Erfahren Sie mehr über die ONTAP SAN-Konfiguration
Ein storage area network (SAN) besteht aus einer Speicherlösung, die über ein SAN-Transportprotokoll wie iSCSI oder FC mit Hosts verbunden ist. Sie können Ihr SAN so konfigurieren, dass Ihre Speicherlösung über einen oder mehrere Switches mit Ihren Hosts verbunden wird. Wenn Sie iSCSI verwenden, können Sie Ihr SAN auch so konfigurieren, dass Ihre Speicherlösung direkt mit Ihrem Host verbunden wird, ohne einen Switch zu verwenden.
In einem SAN können mehrere Hosts mit unterschiedlichen Betriebssystemen wie Windows, Linux oder UNIX gleichzeitig auf die Speicherlösung zugreifen. Es können "Selektive LUN Zuordnung" und "Portsets" verwendet werden, um den Datenzugriff zwischen den Hosts und dem Speicher zu begrenzen.

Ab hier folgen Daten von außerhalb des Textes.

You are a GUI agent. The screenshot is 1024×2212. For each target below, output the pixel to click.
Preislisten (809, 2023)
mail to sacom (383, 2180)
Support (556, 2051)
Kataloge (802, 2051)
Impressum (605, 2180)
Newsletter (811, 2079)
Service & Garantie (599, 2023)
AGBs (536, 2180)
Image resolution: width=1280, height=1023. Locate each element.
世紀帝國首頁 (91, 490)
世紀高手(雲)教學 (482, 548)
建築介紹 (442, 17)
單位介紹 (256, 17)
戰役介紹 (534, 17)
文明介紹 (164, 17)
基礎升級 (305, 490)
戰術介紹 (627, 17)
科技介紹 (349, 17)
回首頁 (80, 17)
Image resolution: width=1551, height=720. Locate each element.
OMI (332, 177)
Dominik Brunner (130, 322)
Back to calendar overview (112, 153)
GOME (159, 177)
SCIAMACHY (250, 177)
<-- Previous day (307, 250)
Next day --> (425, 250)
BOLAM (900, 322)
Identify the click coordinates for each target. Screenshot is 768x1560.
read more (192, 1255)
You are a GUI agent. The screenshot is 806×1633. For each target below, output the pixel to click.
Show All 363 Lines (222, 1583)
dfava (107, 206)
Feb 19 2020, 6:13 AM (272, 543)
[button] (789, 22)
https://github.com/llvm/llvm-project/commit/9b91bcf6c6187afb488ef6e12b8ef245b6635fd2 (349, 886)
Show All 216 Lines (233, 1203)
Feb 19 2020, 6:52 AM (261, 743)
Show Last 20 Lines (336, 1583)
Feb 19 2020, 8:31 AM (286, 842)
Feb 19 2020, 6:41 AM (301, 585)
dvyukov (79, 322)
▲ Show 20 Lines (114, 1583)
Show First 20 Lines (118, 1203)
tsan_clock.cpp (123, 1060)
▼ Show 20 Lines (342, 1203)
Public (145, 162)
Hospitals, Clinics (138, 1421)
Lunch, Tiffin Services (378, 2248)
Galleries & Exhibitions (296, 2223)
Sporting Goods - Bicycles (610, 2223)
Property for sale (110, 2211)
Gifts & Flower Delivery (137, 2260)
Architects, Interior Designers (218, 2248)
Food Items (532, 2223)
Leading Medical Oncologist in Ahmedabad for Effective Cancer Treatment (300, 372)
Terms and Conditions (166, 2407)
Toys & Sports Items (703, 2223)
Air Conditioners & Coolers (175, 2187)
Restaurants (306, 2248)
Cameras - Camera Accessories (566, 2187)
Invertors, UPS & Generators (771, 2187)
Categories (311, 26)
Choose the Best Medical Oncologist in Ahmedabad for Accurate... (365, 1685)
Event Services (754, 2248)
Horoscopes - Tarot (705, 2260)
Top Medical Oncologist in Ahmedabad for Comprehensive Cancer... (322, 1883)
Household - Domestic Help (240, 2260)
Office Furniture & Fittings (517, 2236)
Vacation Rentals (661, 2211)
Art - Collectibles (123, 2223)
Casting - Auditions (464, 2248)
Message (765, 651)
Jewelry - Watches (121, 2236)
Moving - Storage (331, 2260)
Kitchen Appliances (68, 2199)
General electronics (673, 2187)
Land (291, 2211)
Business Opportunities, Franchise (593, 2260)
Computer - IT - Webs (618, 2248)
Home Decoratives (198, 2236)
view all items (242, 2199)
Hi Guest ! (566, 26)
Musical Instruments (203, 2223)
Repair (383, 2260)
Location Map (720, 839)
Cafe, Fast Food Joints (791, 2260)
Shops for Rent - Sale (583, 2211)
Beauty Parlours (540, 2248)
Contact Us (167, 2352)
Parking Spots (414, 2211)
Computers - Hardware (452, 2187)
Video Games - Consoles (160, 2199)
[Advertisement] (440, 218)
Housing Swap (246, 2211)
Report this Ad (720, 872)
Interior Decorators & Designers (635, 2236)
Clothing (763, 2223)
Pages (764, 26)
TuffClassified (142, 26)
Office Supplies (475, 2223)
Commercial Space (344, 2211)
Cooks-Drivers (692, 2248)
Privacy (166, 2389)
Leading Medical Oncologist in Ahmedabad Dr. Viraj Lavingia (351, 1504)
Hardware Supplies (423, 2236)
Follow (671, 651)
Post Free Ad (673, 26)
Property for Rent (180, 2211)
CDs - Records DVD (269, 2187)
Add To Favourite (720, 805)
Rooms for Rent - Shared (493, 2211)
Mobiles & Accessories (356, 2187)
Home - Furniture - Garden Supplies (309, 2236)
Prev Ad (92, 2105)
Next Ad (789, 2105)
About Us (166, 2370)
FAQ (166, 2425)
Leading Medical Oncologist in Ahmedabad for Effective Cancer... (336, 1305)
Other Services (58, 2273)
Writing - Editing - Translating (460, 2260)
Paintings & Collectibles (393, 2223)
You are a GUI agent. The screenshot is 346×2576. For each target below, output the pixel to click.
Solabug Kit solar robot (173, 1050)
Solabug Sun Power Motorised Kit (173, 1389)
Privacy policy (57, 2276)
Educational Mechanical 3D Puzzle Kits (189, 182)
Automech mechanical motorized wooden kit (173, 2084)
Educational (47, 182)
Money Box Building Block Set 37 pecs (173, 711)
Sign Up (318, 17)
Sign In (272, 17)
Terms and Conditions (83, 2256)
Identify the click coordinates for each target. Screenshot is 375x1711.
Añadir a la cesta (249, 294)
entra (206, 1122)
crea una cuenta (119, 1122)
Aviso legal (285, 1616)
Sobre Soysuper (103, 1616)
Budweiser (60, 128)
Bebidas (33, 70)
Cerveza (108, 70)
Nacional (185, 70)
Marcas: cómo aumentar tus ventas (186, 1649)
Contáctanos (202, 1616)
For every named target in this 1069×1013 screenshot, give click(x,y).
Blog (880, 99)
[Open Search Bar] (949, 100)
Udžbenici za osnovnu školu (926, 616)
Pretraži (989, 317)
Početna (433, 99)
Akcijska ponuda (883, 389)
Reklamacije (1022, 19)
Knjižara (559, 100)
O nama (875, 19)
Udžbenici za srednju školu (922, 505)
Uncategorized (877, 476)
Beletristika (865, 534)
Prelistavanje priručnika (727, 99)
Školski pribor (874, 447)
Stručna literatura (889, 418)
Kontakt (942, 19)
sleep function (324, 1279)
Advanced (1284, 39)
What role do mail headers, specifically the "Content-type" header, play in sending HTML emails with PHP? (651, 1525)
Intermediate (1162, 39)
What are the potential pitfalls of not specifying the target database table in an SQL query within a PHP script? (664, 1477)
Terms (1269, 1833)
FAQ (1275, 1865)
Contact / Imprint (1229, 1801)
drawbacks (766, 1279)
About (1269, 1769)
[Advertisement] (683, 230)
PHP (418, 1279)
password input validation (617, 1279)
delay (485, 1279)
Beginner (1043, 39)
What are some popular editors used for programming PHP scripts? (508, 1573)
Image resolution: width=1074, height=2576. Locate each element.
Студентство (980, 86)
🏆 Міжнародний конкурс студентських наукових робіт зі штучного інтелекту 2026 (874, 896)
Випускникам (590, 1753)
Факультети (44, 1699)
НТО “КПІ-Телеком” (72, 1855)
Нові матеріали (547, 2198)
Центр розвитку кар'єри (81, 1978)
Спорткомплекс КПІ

Bei iSCSI wird die Netzwerktopologie zwischen der Speicherlösung und den Hosts als Netzwerk bezeichnet. Bei FC, FC/NVMe und FCoE wird die Netzwerktopologie zwischen der Speicherlösung und den Hosts als Fabric bezeichnet. Zur Schaffung von Redundanz, die vor dem Verlust des Datenzugriffs schützt, empfiehlt sich die Einrichtung des SAN mit HA-Paaren in einer Multi-Netzwerk- oder Multi-Fabric-Konfiguration. Konfigurationen mit einzelnen Knoten oder einzelnen Netzwerken/Fabrics sind nicht vollständig redundant und daher nicht empfehlenswert.
Nachdem Ihr SAN konfiguriert ist, können Sie "Speicher für iSCSI oder FC bereitstellen" oder "Storage für FC/NVMe bereitstellen". Anschließend ist eine Verbindung zu Ihren Hosts möglich, um mit der Datenverarbeitung zu beginnen.
Die Unterstützung des SAN-Protokolls variiert je nach Ihrer ONTAP Version, Ihrer Plattform und Ihrer Konfiguration. Details zu Ihrer spezifischen Konfiguration sind in der "NetApp Interoperabilitätsmatrix-Tool" zu finden.